How liberal are institutions with regard to doing research in a different (unrelated) field than the person's diploma?
You can do research in whatever field you are qualified to do research in, regardless of what it says on your diploma.
Certainly it may be more difficult to convince someone to hire you in a field other than the one your degree is in; but it is possible, if you can show that you are qualified to do research in that field.
For example, if a person with diploma in pure mathematics wants also to do research and programming in IT (specifically in XML), can he do it in his work time?
You are not necessarily restricted to research jobs in the same department as your diploma.
However, research jobs are typically offered for a single area (which may be a multidisciplinary area, but won't be two completely unrelated areas).

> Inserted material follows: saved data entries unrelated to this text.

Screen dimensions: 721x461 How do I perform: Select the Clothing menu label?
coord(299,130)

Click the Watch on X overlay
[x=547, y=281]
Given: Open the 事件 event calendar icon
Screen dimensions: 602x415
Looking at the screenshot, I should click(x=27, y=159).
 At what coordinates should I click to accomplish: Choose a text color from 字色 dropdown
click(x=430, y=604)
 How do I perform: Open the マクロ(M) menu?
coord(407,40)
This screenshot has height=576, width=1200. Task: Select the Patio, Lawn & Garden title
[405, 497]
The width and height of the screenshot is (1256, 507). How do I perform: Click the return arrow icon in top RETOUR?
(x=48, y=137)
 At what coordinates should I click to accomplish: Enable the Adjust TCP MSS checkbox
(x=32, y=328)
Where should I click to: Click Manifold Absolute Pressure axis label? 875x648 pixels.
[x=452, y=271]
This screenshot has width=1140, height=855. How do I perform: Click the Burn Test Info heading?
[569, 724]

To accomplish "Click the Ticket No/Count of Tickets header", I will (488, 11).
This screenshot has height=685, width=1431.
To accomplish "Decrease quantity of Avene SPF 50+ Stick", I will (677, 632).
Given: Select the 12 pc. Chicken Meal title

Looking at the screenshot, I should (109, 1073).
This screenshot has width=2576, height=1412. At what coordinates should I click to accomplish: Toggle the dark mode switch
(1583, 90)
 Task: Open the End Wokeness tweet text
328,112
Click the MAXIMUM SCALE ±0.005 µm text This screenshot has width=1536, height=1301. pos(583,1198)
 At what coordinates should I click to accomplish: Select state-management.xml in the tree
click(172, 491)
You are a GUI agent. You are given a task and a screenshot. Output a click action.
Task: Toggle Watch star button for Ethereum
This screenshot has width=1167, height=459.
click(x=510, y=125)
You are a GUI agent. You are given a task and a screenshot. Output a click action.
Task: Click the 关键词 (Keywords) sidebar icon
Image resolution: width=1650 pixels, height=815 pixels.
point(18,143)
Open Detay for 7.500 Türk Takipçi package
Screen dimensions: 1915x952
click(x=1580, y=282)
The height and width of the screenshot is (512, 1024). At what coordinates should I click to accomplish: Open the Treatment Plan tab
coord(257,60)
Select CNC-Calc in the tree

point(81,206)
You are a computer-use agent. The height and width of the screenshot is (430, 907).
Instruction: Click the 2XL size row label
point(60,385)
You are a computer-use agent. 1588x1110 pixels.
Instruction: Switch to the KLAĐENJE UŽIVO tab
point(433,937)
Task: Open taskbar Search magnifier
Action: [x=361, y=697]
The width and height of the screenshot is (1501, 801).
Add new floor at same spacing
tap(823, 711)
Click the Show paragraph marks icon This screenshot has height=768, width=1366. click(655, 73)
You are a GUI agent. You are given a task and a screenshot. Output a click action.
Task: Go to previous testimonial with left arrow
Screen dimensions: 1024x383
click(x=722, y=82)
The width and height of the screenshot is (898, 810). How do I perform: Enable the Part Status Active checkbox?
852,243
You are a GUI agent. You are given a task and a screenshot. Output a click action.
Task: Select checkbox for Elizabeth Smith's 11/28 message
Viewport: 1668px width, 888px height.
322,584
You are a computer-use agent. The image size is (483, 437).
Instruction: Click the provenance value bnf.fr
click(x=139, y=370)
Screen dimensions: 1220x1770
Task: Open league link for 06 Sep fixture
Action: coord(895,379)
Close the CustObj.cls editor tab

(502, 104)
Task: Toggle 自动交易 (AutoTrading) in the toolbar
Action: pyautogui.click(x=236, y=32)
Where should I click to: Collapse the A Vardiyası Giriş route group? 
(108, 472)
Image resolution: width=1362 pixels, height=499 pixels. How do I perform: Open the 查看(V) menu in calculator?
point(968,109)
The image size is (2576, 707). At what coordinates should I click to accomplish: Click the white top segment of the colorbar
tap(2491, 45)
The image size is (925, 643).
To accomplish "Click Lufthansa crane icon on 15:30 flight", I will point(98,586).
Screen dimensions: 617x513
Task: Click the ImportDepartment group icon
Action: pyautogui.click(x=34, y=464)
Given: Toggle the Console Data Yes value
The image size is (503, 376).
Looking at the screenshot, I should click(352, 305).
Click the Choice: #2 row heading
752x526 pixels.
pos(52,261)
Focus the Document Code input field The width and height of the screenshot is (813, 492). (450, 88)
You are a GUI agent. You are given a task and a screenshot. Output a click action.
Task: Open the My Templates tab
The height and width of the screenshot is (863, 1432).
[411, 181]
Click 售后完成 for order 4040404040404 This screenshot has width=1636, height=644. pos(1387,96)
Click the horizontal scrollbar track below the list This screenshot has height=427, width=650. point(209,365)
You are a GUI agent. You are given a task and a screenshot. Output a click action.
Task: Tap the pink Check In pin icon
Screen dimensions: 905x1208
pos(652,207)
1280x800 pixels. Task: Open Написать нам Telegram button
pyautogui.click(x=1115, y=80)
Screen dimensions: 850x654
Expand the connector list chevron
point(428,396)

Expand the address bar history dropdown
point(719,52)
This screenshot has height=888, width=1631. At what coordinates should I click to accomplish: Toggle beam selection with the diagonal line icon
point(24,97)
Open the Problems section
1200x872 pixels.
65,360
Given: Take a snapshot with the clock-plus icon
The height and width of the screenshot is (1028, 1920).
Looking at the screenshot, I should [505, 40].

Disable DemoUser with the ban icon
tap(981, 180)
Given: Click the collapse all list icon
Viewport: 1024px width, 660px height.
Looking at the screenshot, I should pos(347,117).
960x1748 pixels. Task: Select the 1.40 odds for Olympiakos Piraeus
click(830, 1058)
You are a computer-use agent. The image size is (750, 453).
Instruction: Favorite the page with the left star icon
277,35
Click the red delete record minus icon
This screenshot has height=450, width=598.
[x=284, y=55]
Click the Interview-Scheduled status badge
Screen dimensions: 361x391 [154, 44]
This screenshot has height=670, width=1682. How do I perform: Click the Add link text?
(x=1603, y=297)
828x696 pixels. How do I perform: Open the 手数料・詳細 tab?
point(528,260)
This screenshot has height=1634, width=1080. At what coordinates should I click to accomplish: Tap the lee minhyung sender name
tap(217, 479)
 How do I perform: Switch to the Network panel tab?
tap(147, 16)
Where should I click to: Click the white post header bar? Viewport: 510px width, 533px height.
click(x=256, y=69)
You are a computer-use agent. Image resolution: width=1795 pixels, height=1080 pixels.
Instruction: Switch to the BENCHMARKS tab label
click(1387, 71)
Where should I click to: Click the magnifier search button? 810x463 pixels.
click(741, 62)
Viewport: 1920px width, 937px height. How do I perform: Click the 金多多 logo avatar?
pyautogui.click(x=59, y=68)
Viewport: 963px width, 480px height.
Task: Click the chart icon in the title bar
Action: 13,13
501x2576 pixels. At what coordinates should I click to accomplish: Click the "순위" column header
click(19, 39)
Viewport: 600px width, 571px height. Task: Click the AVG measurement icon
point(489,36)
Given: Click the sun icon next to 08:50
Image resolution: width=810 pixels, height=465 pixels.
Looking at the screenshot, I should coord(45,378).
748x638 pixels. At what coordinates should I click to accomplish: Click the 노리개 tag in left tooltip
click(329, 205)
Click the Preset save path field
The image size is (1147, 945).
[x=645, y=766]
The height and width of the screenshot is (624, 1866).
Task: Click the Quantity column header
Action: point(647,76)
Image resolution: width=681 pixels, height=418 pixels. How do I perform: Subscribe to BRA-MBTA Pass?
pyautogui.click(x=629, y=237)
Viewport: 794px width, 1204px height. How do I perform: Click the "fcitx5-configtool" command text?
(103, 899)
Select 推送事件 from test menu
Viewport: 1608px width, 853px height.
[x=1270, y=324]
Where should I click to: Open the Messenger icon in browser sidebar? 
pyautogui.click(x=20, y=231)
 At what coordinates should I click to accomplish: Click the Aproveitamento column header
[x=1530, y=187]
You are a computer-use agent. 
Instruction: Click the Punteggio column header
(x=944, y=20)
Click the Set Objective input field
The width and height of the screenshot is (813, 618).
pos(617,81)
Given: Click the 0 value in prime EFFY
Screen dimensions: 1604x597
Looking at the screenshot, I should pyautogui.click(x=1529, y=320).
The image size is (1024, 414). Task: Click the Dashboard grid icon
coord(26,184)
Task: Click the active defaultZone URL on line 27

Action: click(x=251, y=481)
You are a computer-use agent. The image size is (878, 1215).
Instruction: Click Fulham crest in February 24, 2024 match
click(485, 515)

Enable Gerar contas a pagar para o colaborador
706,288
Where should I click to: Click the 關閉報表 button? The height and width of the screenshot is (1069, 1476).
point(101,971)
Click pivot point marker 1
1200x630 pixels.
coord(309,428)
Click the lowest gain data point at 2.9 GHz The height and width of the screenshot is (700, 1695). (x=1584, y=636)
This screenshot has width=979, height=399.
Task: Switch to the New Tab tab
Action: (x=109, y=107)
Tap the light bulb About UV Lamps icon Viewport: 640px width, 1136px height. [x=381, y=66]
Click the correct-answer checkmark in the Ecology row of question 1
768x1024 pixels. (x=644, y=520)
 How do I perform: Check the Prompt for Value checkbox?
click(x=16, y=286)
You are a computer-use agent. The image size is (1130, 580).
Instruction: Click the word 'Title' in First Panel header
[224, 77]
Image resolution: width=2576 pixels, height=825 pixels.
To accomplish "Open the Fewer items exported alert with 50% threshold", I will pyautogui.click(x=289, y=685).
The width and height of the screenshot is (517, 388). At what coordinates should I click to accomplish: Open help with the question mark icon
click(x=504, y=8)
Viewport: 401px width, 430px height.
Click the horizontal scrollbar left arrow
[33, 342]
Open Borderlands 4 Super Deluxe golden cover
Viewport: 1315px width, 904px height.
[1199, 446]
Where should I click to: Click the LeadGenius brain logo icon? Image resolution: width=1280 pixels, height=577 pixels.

You could theoretically (if you are qualified to work in both areas) have a part-time research position in a mathematics department and a part-time research position in an IT department. (Though I would not necessarily advise this.) You cannot, however, have a full-time job doing mathematics research, but do mathematics research part-time and IT research part-time.
Does it makes sense to obtain a second diploma (Is Bachelor enough?) in order to be able to refresh the brain by switching between two different jobs during work time?
Splitting your time between unrelated areas means that you are spending half as much time on research as others in your field (for each field). This makes it more difficult to develop deep expertise/experience in either field.
You can "refresh the brain" by switching between different kinds of tasks within one job - e.g., between creative research, writing research results, dealing with administrative stuff, reading papers, etc. - or by working on multiple projects in the same field.
However, if you are sure you want two different jobs, and you are not qualified to work in the second field without a diploma in that field, then go ahead and get one. The idea of having two unrelated research jobs makes no sense to me, though.